▶ _DATA SECTION_

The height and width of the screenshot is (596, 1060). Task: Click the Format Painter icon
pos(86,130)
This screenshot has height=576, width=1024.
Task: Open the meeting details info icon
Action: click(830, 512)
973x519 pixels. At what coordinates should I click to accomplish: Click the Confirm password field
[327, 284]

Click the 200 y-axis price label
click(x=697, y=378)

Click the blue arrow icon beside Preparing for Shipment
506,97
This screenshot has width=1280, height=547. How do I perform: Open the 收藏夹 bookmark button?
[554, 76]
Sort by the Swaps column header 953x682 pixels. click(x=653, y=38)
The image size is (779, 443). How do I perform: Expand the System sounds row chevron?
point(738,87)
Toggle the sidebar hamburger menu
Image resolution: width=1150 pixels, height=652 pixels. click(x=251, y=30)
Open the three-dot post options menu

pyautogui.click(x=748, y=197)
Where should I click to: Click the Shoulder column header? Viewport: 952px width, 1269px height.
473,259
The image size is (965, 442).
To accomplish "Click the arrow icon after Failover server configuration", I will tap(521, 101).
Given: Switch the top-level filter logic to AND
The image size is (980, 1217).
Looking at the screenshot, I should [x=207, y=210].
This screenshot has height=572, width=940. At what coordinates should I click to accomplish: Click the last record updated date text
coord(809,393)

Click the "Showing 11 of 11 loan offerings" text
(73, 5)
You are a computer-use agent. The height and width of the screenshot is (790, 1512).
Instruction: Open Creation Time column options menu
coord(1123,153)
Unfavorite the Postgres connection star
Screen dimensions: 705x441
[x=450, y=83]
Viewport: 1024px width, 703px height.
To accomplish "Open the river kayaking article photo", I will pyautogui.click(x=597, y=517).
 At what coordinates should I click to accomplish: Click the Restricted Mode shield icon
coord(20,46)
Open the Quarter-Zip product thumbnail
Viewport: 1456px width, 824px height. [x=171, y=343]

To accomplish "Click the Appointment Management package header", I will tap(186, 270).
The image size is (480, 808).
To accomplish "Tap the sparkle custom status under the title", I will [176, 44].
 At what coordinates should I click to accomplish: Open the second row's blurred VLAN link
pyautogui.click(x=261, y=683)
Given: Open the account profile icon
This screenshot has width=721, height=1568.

▶ _THE TASK_
What needs duplicating is the run of lines from the one containing "The image size is (480, 808)." through the last line of the entries above, exact and complete.

▶ _SOLUTION BELOW_
The image size is (480, 808).
To accomplish "Tap the sparkle custom status under the title", I will [176, 44].
 At what coordinates should I click to accomplish: Open the second row's blurred VLAN link
pyautogui.click(x=261, y=683)
Given: Open the account profile icon
This screenshot has width=721, height=1568.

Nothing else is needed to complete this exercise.